**Work task**
Reproduce all of the data exactly.

*** Opening Data extracts ***

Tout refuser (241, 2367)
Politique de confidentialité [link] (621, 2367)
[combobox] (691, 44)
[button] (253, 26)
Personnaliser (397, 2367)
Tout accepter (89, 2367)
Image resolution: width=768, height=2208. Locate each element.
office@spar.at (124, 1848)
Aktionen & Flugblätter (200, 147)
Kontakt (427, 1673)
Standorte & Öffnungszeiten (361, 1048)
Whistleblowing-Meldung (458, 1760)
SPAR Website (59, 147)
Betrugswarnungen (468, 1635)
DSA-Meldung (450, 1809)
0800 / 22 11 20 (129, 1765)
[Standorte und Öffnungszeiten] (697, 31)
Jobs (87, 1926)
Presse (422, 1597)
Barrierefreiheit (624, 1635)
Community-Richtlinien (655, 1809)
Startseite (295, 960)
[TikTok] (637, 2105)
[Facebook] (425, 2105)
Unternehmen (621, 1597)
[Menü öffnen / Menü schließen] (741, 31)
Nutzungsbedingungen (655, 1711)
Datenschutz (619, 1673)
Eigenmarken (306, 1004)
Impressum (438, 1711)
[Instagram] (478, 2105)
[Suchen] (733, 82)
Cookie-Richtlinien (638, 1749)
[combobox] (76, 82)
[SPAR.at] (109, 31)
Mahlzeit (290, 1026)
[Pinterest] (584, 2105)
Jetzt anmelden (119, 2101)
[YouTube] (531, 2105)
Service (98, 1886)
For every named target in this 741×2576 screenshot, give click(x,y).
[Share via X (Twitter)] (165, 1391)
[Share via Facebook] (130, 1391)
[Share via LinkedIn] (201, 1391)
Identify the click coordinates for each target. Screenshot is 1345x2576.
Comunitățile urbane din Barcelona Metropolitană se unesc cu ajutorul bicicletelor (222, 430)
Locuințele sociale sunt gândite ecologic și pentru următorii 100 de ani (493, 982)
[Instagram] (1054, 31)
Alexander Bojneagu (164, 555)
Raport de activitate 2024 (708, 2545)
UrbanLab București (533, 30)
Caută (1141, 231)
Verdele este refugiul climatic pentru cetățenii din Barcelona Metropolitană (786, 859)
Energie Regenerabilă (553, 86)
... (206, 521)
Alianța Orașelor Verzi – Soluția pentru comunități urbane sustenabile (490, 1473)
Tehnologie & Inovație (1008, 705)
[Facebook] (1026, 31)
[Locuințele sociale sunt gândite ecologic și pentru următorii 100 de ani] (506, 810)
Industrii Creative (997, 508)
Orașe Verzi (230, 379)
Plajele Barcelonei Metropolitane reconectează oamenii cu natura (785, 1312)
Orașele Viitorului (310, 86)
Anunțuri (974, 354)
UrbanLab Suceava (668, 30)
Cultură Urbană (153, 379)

*** Closing Data extracts ***

**Written reply**
Tout refuser (241, 2367)
Politique de confidentialité [link] (621, 2367)
[combobox] (691, 44)
[button] (253, 26)
Personnaliser (397, 2367)
Tout accepter (89, 2367)
Image resolution: width=768, height=2208. Locate each element.
office@spar.at (124, 1848)
Aktionen & Flugblätter (200, 147)
Kontakt (427, 1673)
Standorte & Öffnungszeiten (361, 1048)
Whistleblowing-Meldung (458, 1760)
SPAR Website (59, 147)
Betrugswarnungen (468, 1635)
DSA-Meldung (450, 1809)
0800 / 22 11 20 (129, 1765)
[Standorte und Öffnungszeiten] (697, 31)
Jobs (87, 1926)
Presse (422, 1597)
Barrierefreiheit (624, 1635)
Community-Richtlinien (655, 1809)
Startseite (295, 960)
[TikTok] (637, 2105)
[Facebook] (425, 2105)
Unternehmen (621, 1597)
[Menü öffnen / Menü schließen] (741, 31)
Nutzungsbedingungen (655, 1711)
Datenschutz (619, 1673)
Eigenmarken (306, 1004)
Impressum (438, 1711)
[Instagram] (478, 2105)
[Suchen] (733, 82)
Cookie-Richtlinien (638, 1749)
[combobox] (76, 82)
[SPAR.at] (109, 31)
Mahlzeit (290, 1026)
[Pinterest] (584, 2105)
Jetzt anmelden (119, 2101)
[YouTube] (531, 2105)
Service (98, 1886)
For every named target in this 741×2576 screenshot, give click(x,y).
[Share via X (Twitter)] (165, 1391)
[Share via Facebook] (130, 1391)
[Share via LinkedIn] (201, 1391)
Identify the click coordinates for each target. Screenshot is 1345x2576.
Comunitățile urbane din Barcelona Metropolitană se unesc cu ajutorul bicicletelor (222, 430)
Locuințele sociale sunt gândite ecologic și pentru următorii 100 de ani (493, 982)
[Instagram] (1054, 31)
Alexander Bojneagu (164, 555)
Raport de activitate 2024 (708, 2545)
UrbanLab București (533, 30)
Caută (1141, 231)
Verdele este refugiul climatic pentru cetățenii din Barcelona Metropolitană (786, 859)
Energie Regenerabilă (553, 86)
... (206, 521)
Alianța Orașelor Verzi – Soluția pentru comunități urbane sustenabile (490, 1473)
Tehnologie & Inovație (1008, 705)
[Facebook] (1026, 31)
[Locuințele sociale sunt gândite ecologic și pentru următorii 100 de ani] (506, 810)
Industrii Creative (997, 508)
Orașe Verzi (230, 379)
Plajele Barcelonei Metropolitane reconectează oamenii cu natura (785, 1312)
Orașele Viitorului (310, 86)
Anunțuri (974, 354)
UrbanLab Suceava (668, 30)
Cultură Urbană (153, 379)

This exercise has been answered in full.